- _POTONGAN DOKUMEN_

Gun Gun pun menambahkan, menurut informasi yang tersebar bahwa adanya tindakan bully hingga tindakan kekerasan yang dilakukan anak dibawah umur, maka dapat dijerat dengan Pasal 80 ayat 1 UU Perlindungan Anak dengan ancaman pidana maksimal 3 tahun 6 bulan.

“Namun yang jadi permasalahan disini adlh karena pelaku dan korban dibawah umur, maka digunakanlah sistem peradilan anak yang dimana ancaman hukuman dibawah 7 tahun harus dilakukan diversi,” jelasnya.

Diversi menurut Pasal 1 butir 7 UU Sistem Peradilan Anak adalah pengalihan penyelesaian perkara anak dari proses peradilan pidana ke proses di luar peradilan pidana. Garis besarnya dari diversi ini adalah adanya perdamaian di kedua belah pihak.

- _PERMINTAAN TERTULIS 1_
Bilangan apa saja yang ditulis dengan angka dalam teks tentang diversi ini? Sebutkan masing-masing sekali menurut urutan kemunculan pertamanya.

- _CATATAN UNTUK DIPROSES_

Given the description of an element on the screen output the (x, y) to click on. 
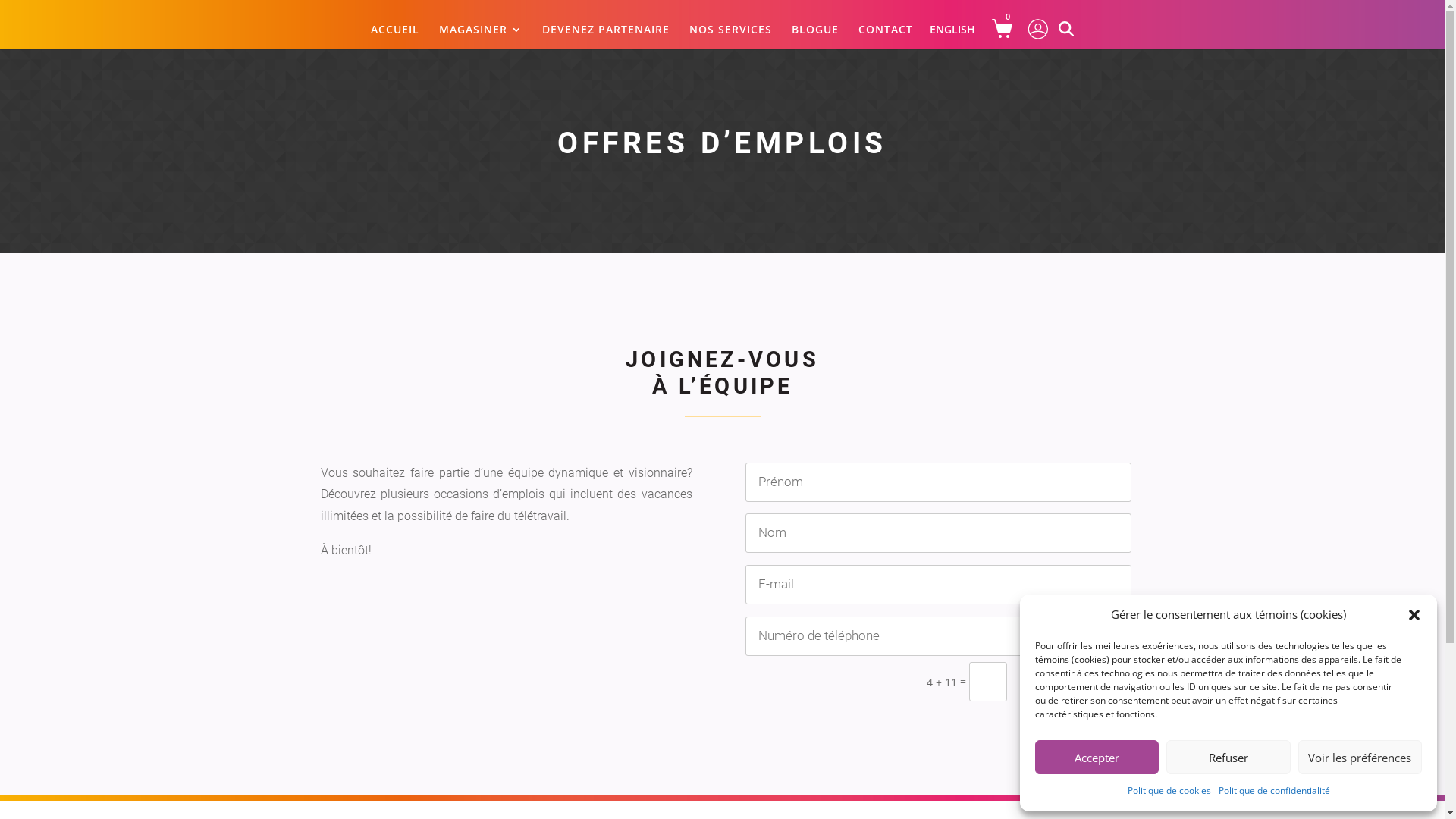
Politique de cookies Element type: text (1168, 790)
Accepter Element type: text (1096, 757)
NOS SERVICES Element type: text (730, 36)
ENGLISH Element type: text (952, 29)
0 Element type: text (1007, 27)
ACCUEIL Element type: text (394, 36)
BLOGUE Element type: text (814, 36)
ENVOYER ! Element type: text (1075, 681)
MAGASINER Element type: text (480, 36)
DEVENEZ PARTENAIRE Element type: text (605, 36)
CONTACT Element type: text (885, 36)
Refuser Element type: text (1227, 757)
Given the description of an element on the screen output the (x, y) to click on. 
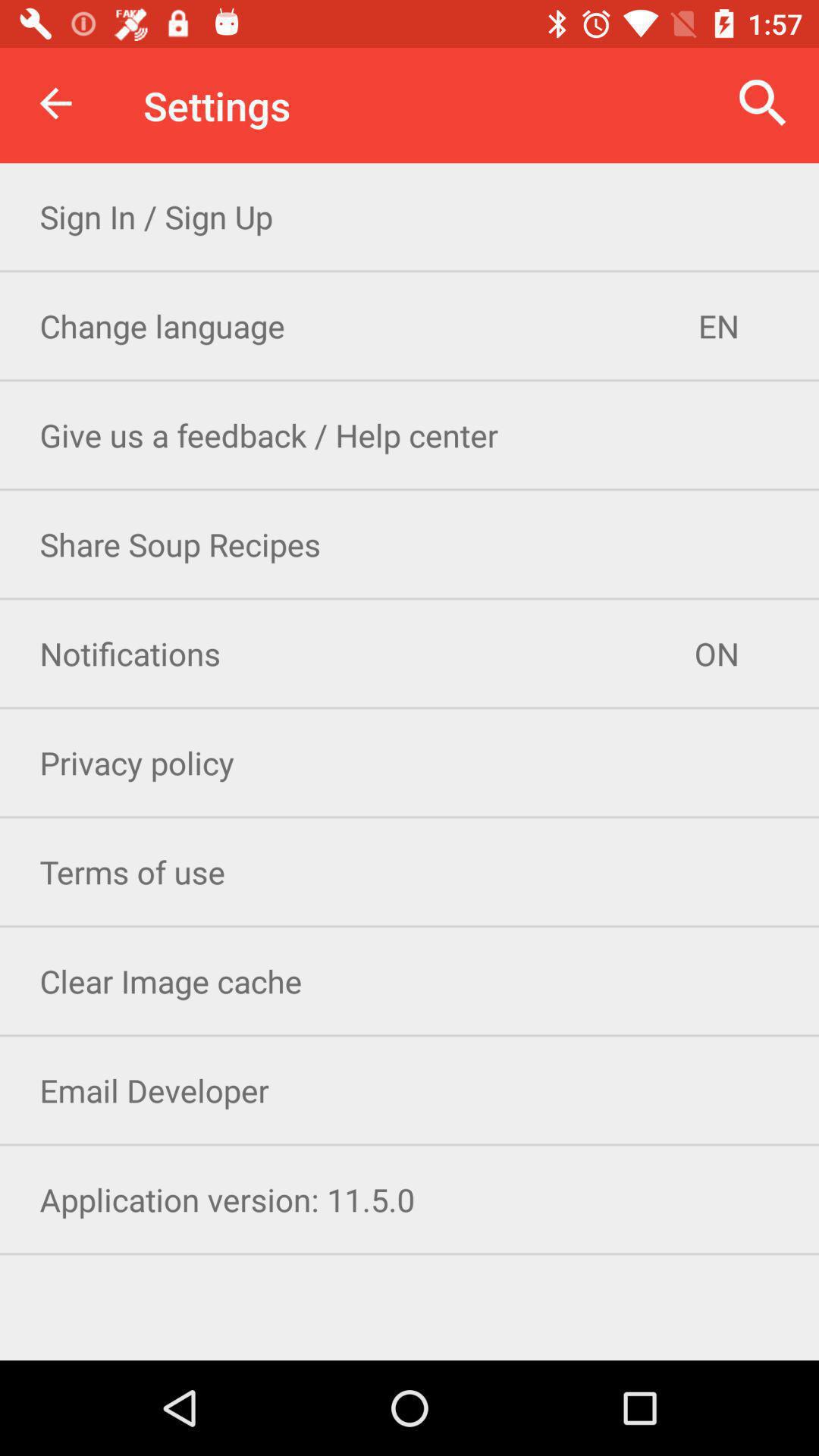
launch the share soup recipes (409, 543)
Given the description of an element on the screen output the (x, y) to click on. 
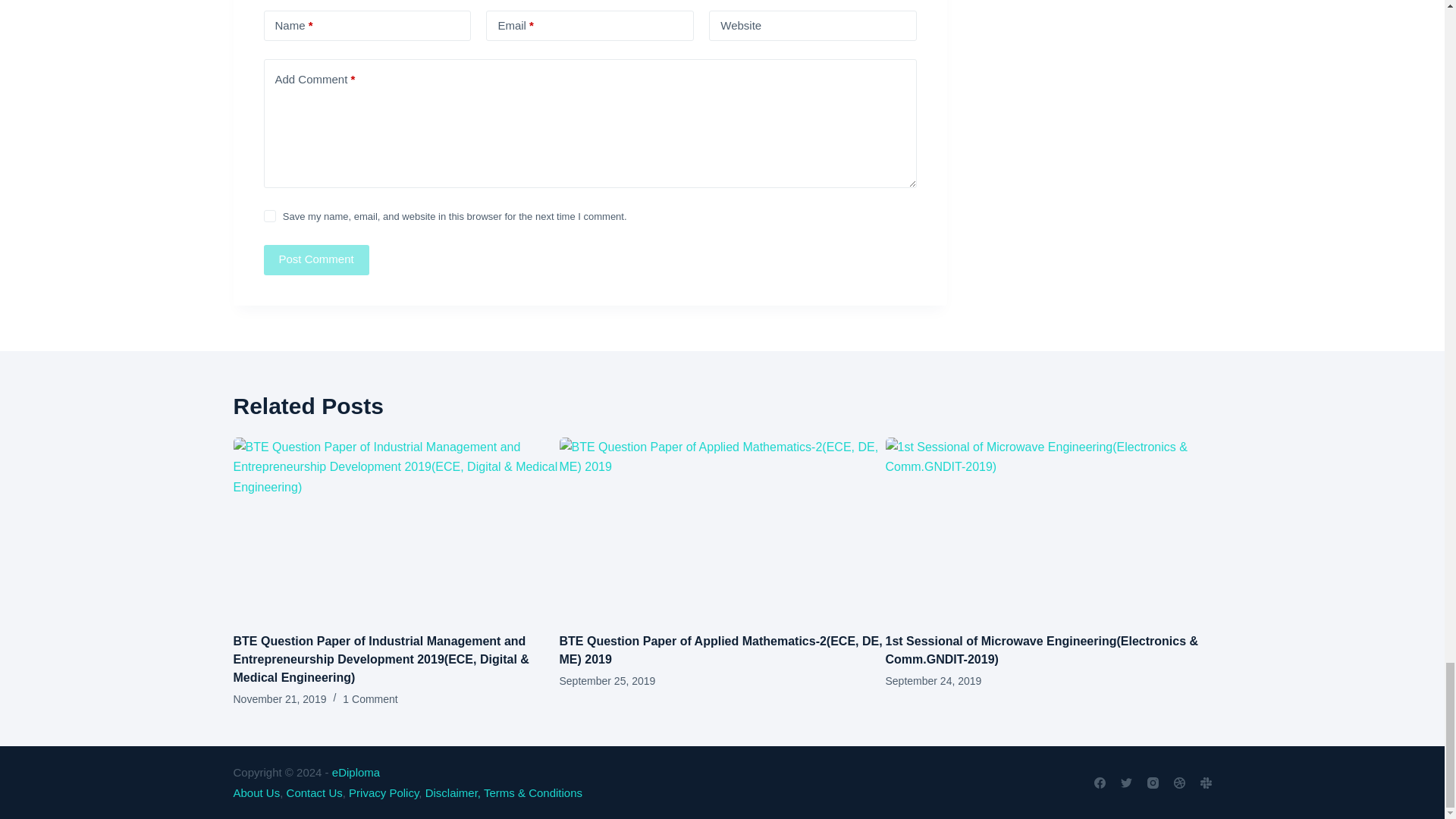
yes (269, 215)
Given the description of an element on the screen output the (x, y) to click on. 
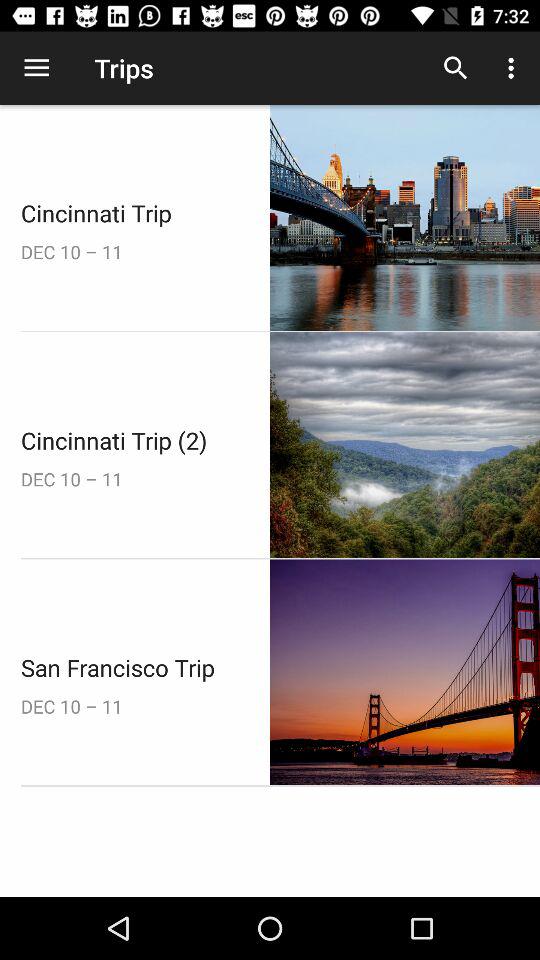
select the icon next to the trips icon (36, 68)
Given the description of an element on the screen output the (x, y) to click on. 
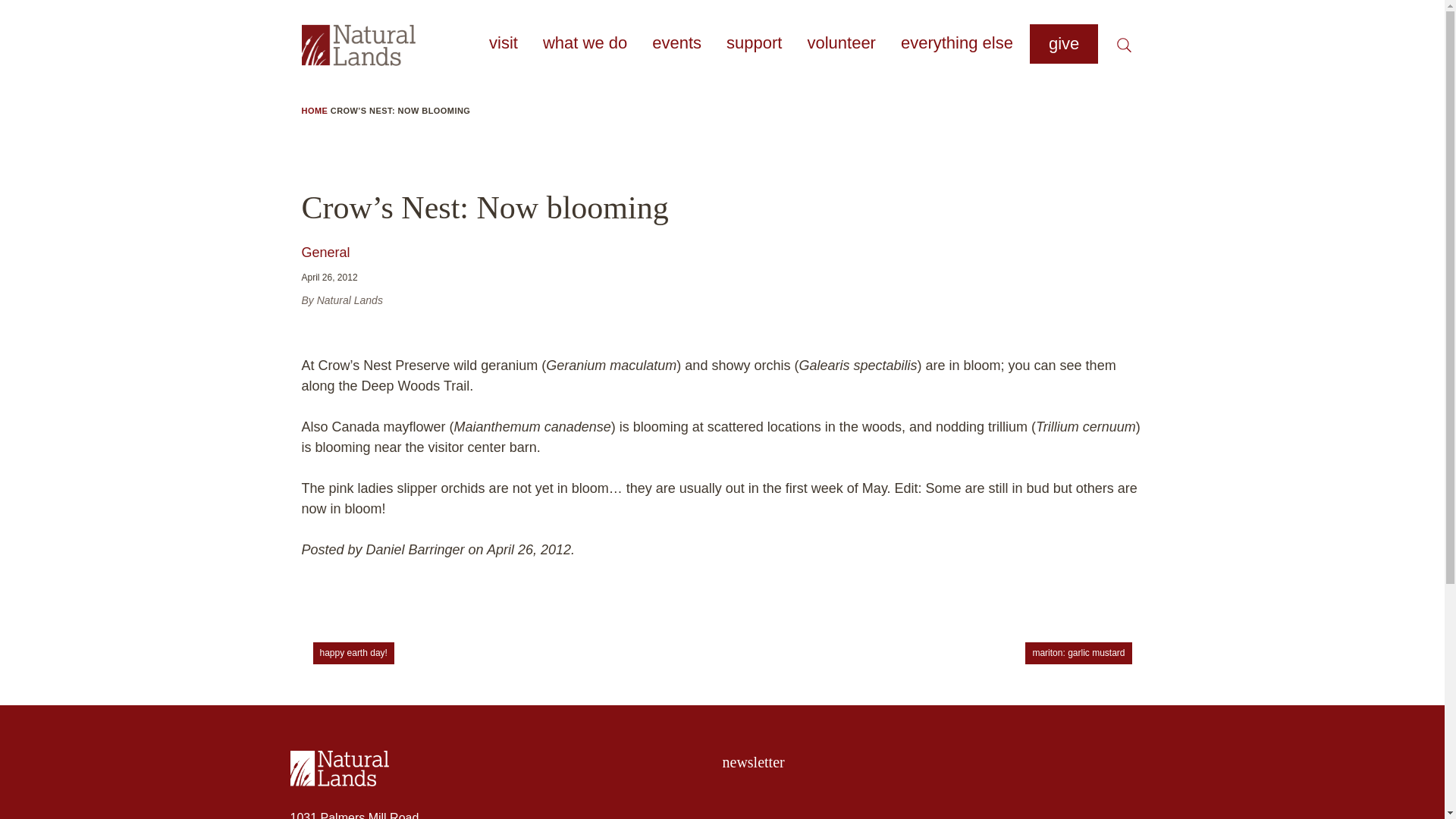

- _PERMINTAAN TERTULIS 2_
Salin tanpa perubahan baris-baris catatan mulai dari baris yang memuat "launch the share soup recipes (409, 543)" sampai akhir catatan, kedua ujungnya ikut disalin. Jangan sertakan gambar dalam jawaban.

- _JAWABAN BENAR 1_
80, 1, 3, 6, 7

- _JAWABAN BENAR 2_
launch the share soup recipes (409, 543)
Given the description of an element on the screen output the (x, y) to click on. 
yes (269, 215)
Given the description of an element on the screen output the (x, y) to click on. 
select the icon next to the trips icon (36, 68)
Given the description of an element on the screen output the (x, y) to click on. 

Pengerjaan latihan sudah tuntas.